Task description: The records below must be reproduced exactly, excluding any pictures.

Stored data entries
§
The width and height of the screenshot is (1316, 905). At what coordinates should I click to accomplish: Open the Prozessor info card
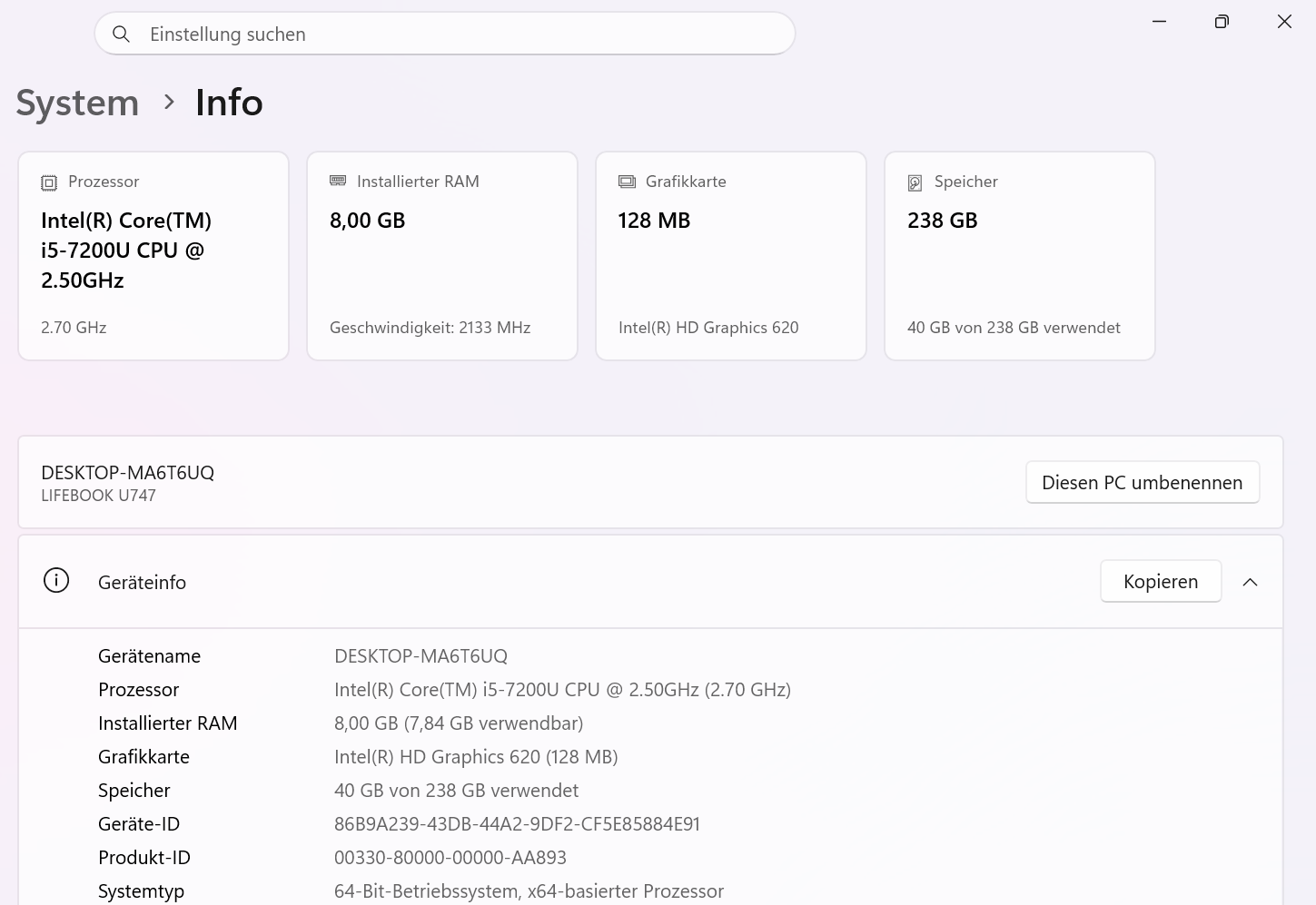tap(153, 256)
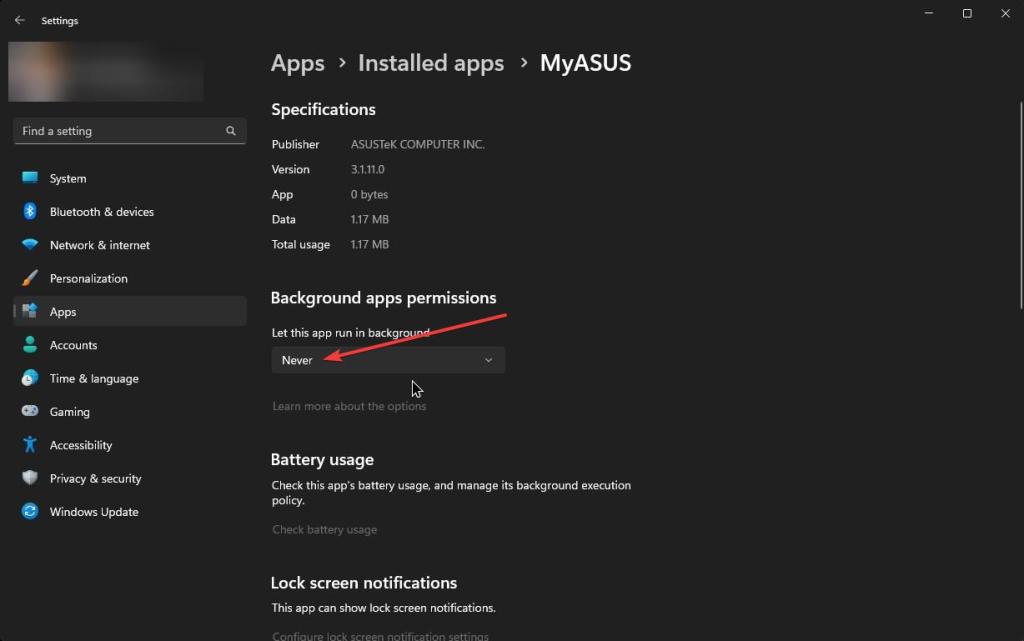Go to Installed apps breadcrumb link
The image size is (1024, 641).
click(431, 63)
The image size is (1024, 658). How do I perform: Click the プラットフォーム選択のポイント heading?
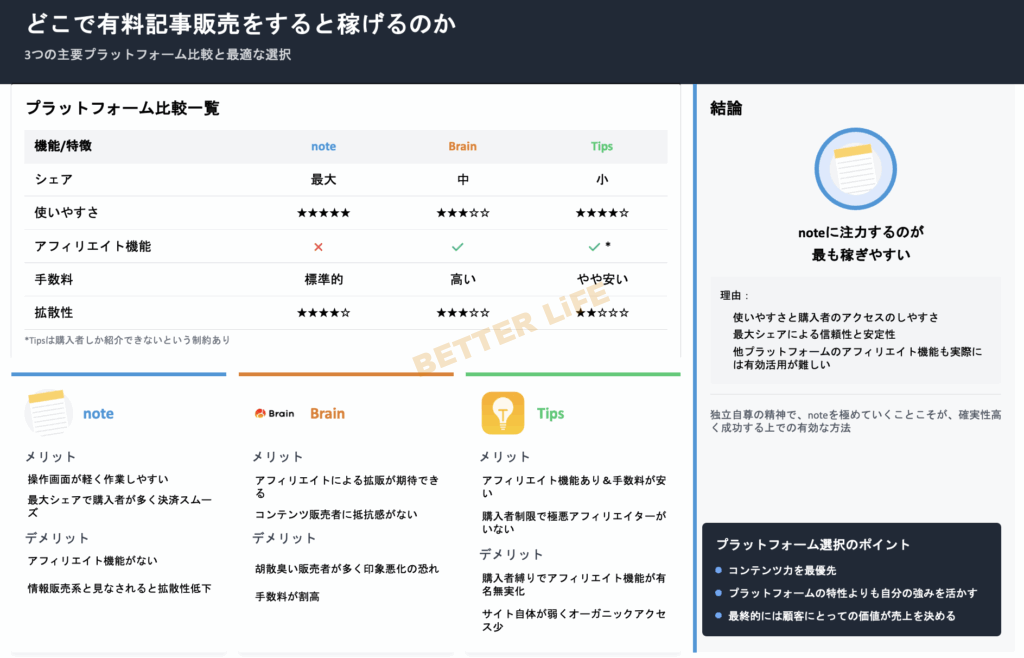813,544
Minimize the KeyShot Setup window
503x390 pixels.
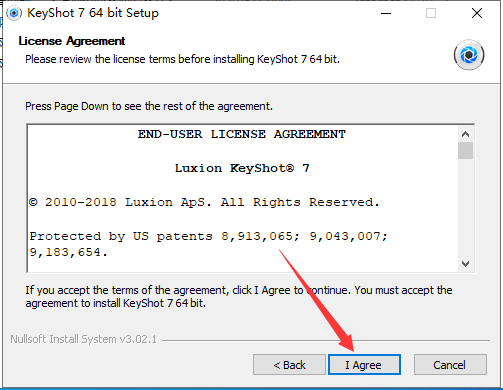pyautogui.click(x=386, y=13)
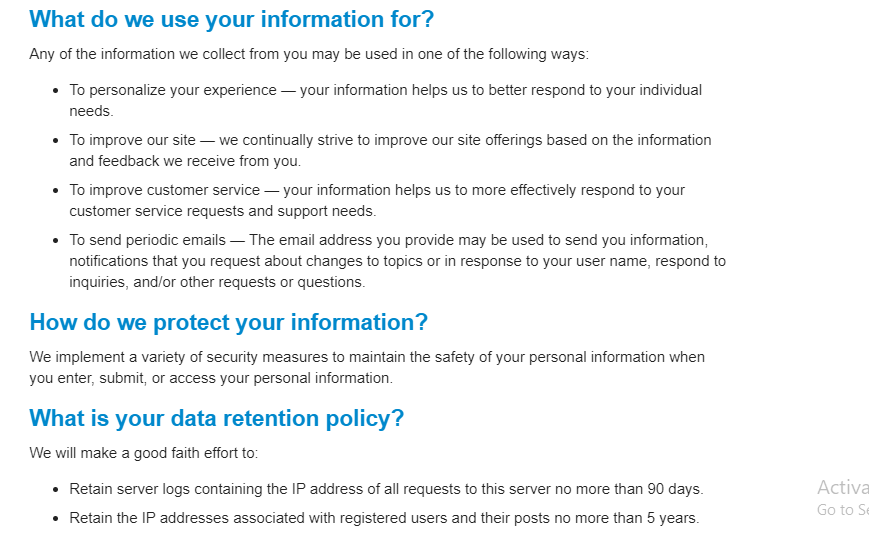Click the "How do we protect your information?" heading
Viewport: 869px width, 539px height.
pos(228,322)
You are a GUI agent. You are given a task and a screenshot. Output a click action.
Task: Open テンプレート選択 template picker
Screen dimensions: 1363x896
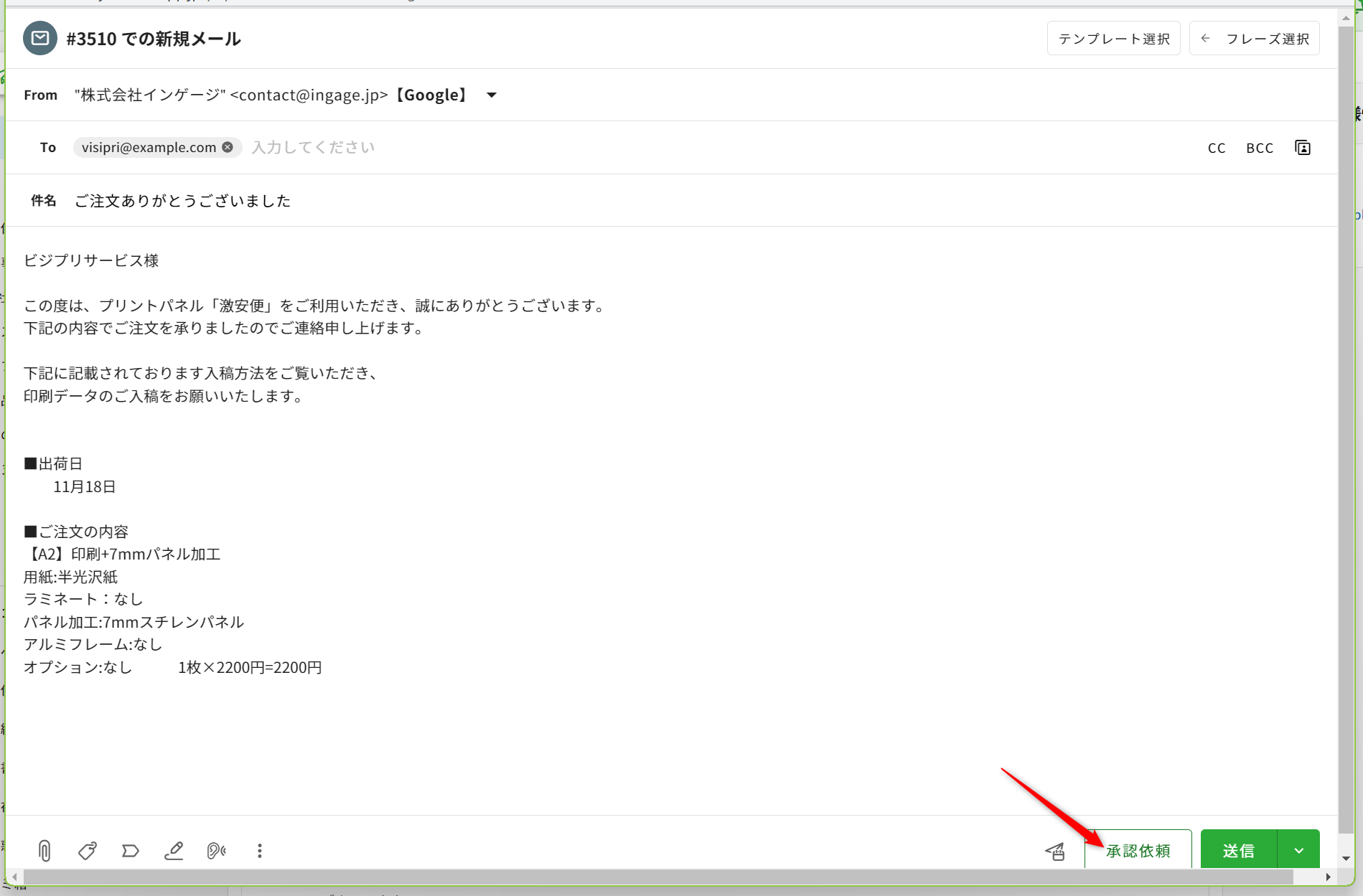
§
Output for this exercise:
The width and height of the screenshot is (1316, 905). At what coordinates should I click to accomplish: Open the Prozessor info card
tap(153, 256)
Go to Installed apps breadcrumb link
The image size is (1024, 641).
click(431, 63)
The image size is (1024, 658). How do I perform: Click the プラットフォーム選択のポイント heading?
813,544
Minimize the KeyShot Setup window
503x390 pixels.
pyautogui.click(x=386, y=13)
Click the "How do we protect your information?" heading
Viewport: 869px width, 539px height.
pos(228,322)
You are a GUI agent. You are given a task and a screenshot. Output a click action.
Task: Open テンプレート選択 template picker
Screen dimensions: 1363x896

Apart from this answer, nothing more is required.